Stored records
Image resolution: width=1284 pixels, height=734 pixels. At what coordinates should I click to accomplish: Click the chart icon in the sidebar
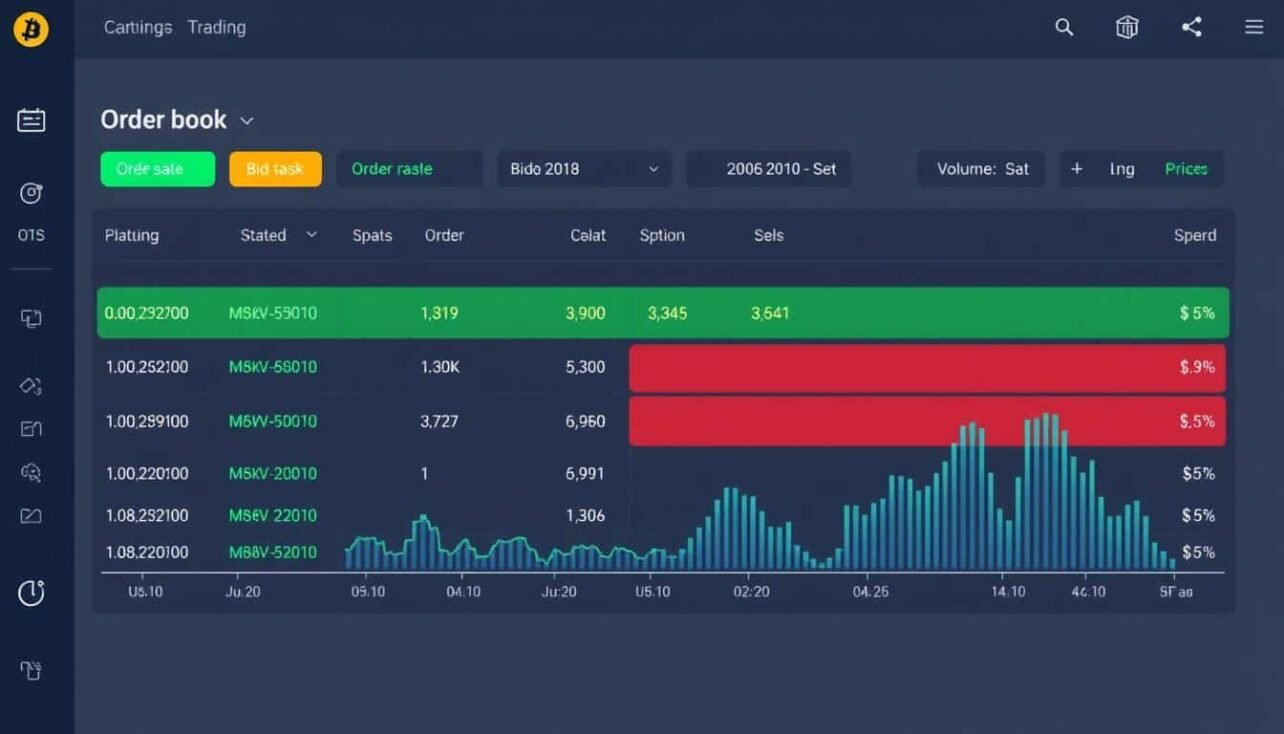click(30, 516)
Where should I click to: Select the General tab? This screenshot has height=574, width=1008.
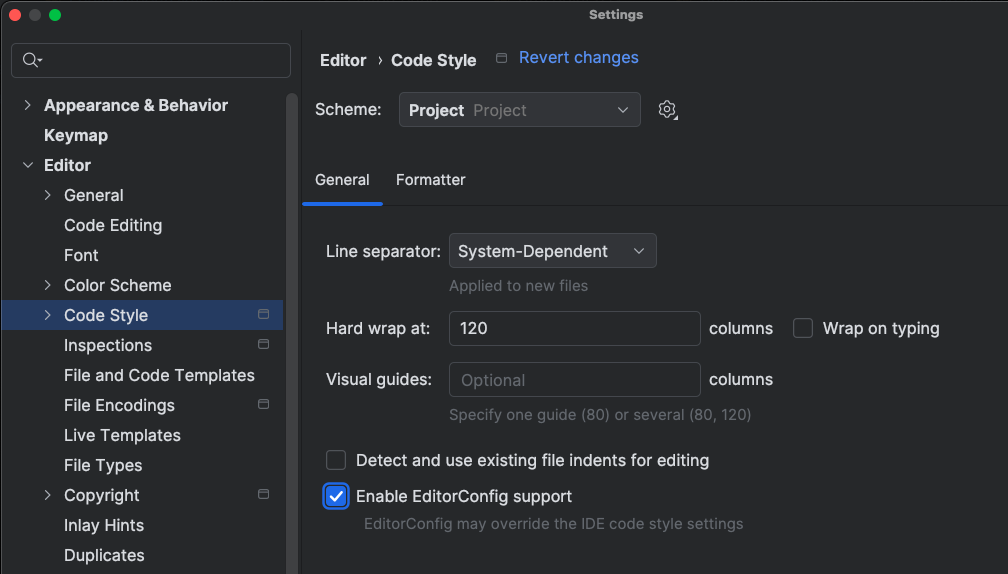point(342,180)
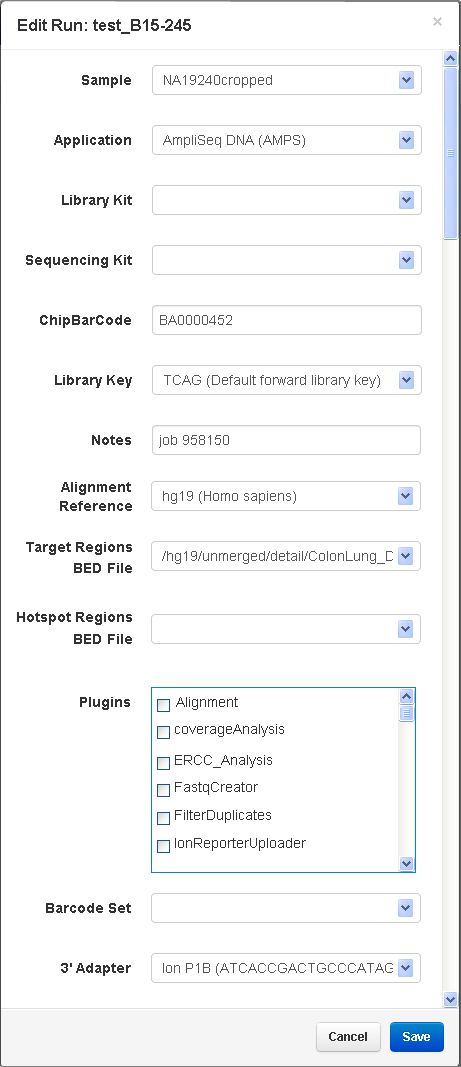Image resolution: width=461 pixels, height=1067 pixels.
Task: Enable the IonReporterUploader plugin
Action: (163, 847)
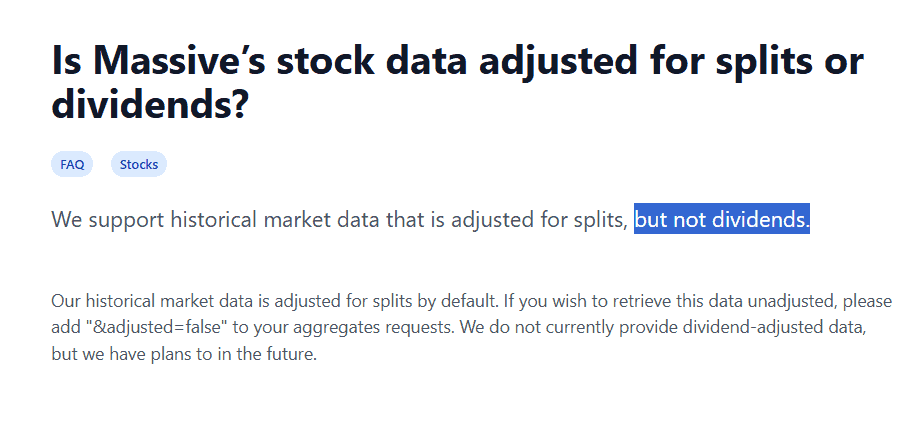Click the FAQ tag
918x436 pixels.
72,164
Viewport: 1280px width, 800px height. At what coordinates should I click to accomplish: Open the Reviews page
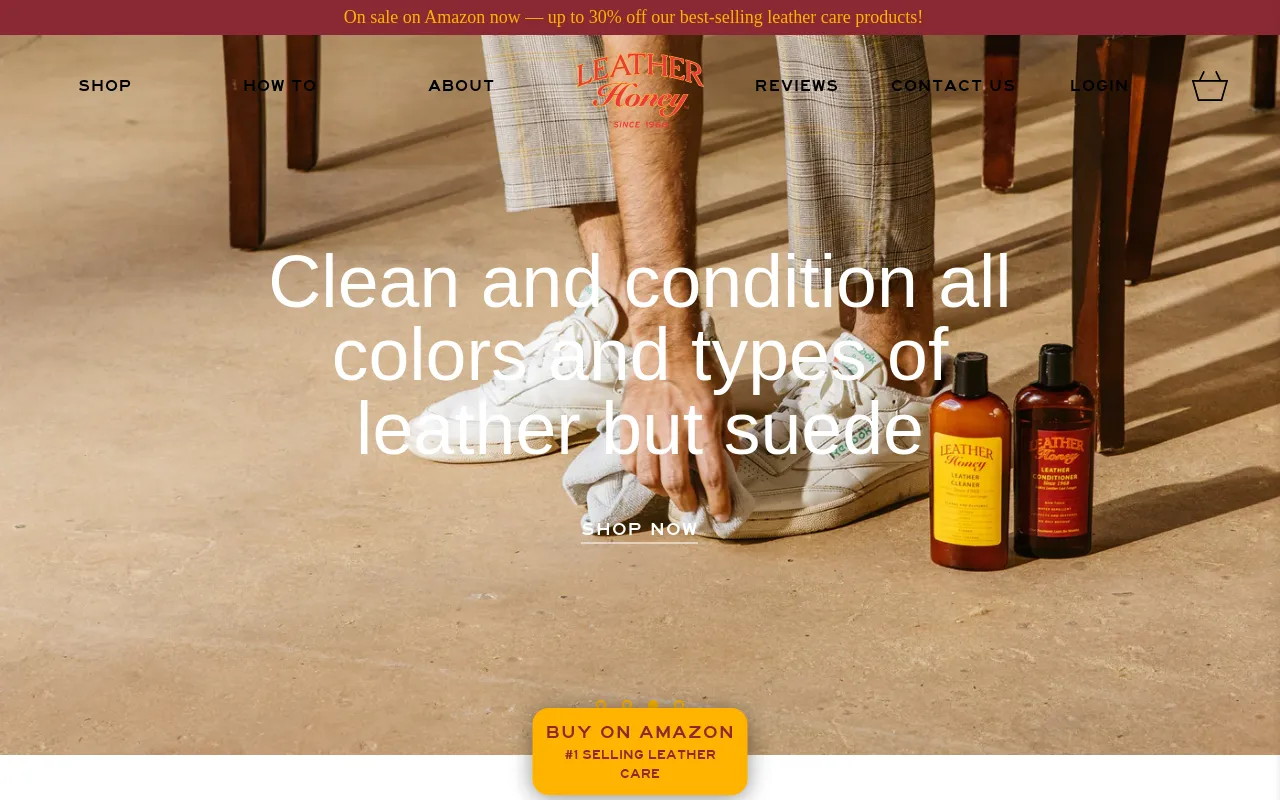click(797, 86)
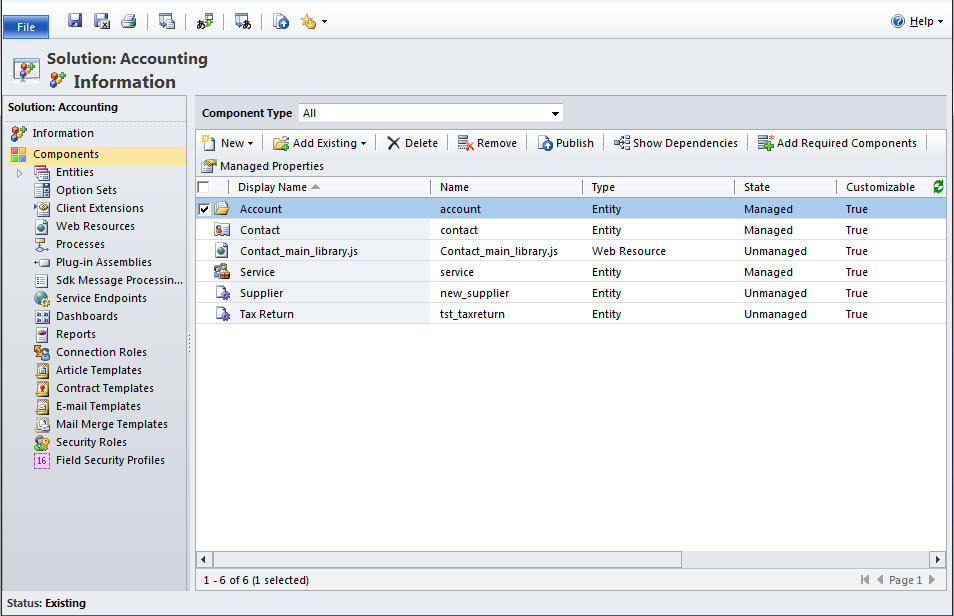954x616 pixels.
Task: Click the refresh icon beside Customizable column
Action: click(x=937, y=187)
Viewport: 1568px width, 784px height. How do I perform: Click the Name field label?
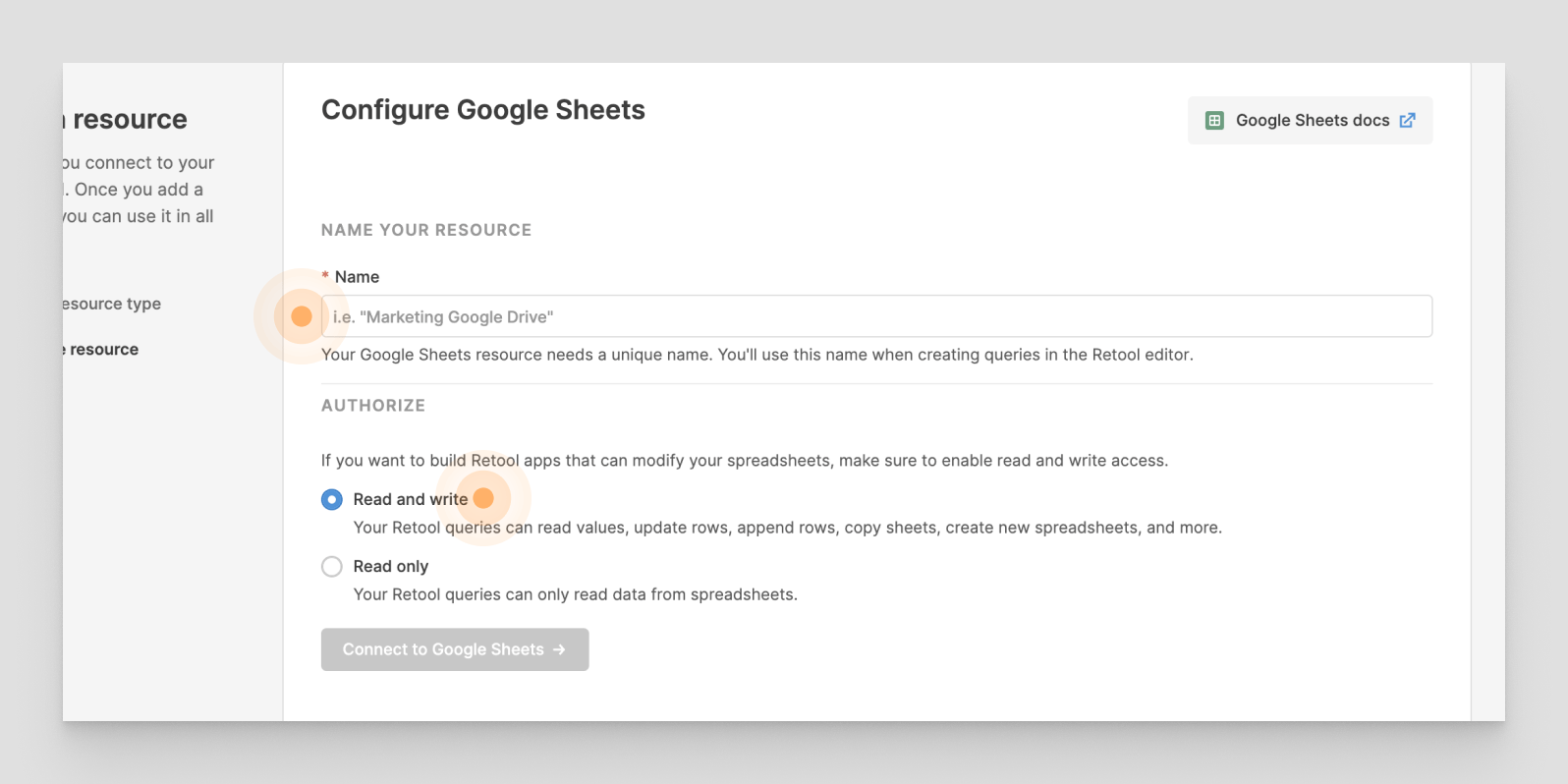[x=357, y=277]
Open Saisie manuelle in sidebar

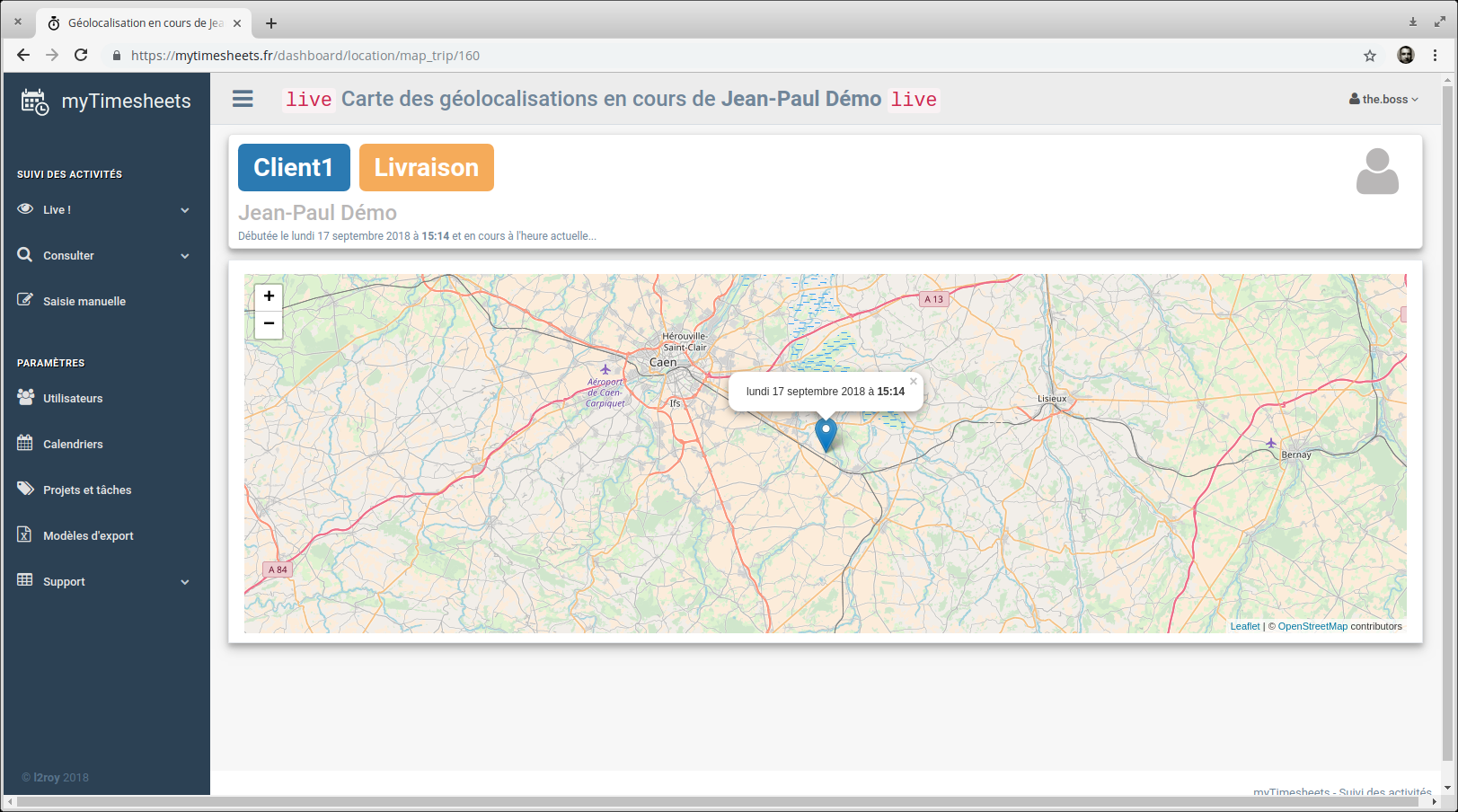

## Task to complete
Begin with the line that has "Viewport: 1568px width, 784px" and continue to the last line of the entries, printing each line exactly and nothing else; include both ends and skip the pictures.

## Written solution
Viewport: 1568px width, 784px height. How do I perform: Click the Name field label?
[x=357, y=277]
Open Saisie manuelle in sidebar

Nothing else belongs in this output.